Start of Information shown
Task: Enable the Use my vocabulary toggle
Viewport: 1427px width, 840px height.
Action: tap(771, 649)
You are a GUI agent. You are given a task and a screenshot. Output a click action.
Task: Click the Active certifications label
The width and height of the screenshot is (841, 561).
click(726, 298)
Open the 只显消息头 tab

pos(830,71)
End of Information shown
Start of Information shown
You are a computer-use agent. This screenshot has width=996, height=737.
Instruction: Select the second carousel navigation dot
End of Information shown
Start of Information shown
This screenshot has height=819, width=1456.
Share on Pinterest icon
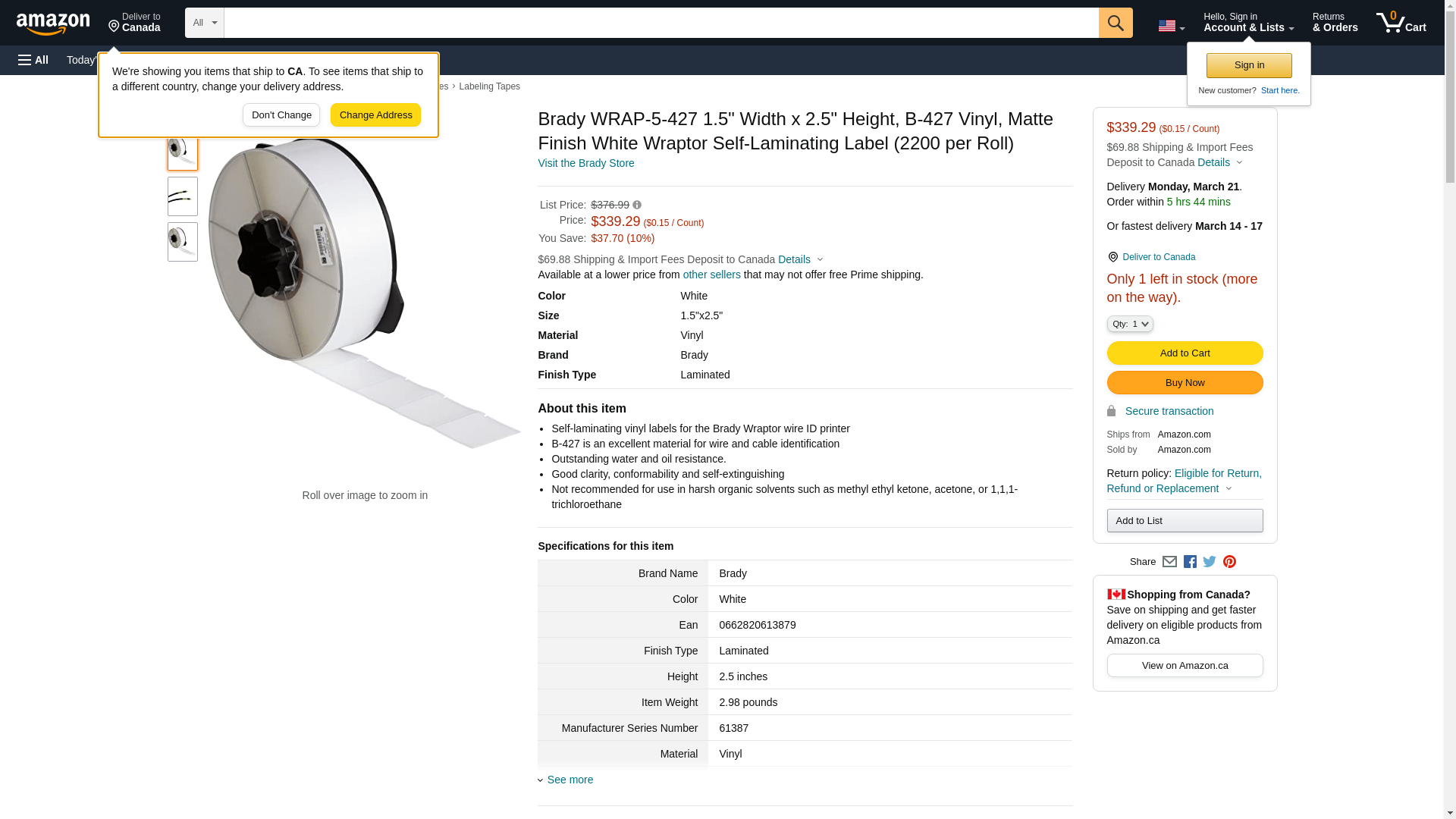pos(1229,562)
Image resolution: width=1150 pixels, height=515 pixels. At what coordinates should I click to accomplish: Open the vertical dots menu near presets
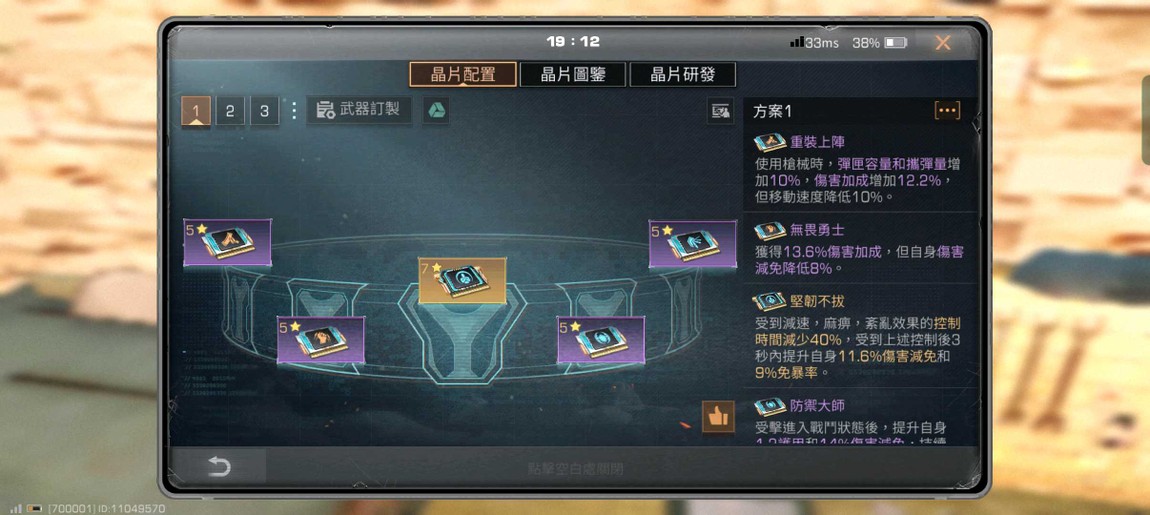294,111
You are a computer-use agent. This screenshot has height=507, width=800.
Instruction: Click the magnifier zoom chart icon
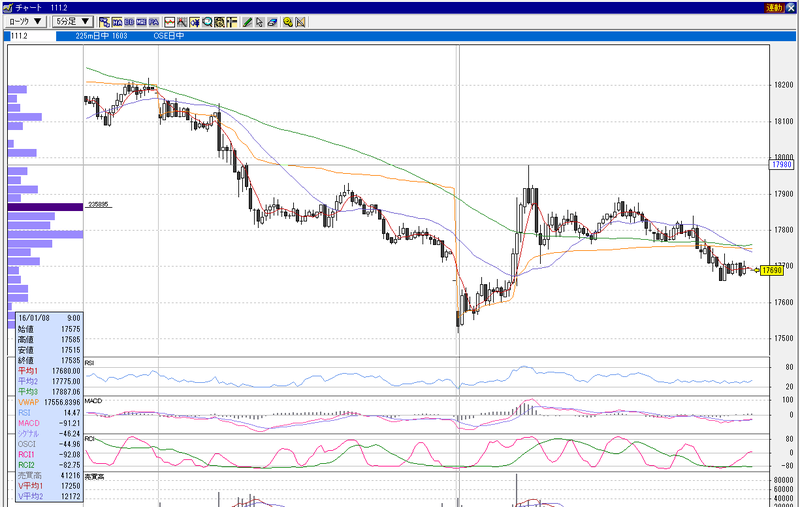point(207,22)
End of Information shown
> _Task details_
Using only the entries above, output the line with "Task: Enable the Use my vocabulary toggle", the line with "Task: Click the Active certifications label", and all lines between them, exactly as they stand.

> _Your solution_
Task: Enable the Use my vocabulary toggle
Viewport: 1427px width, 840px height.
Action: tap(771, 649)
You are a GUI agent. You are given a task and a screenshot. Output a click action.
Task: Click the Active certifications label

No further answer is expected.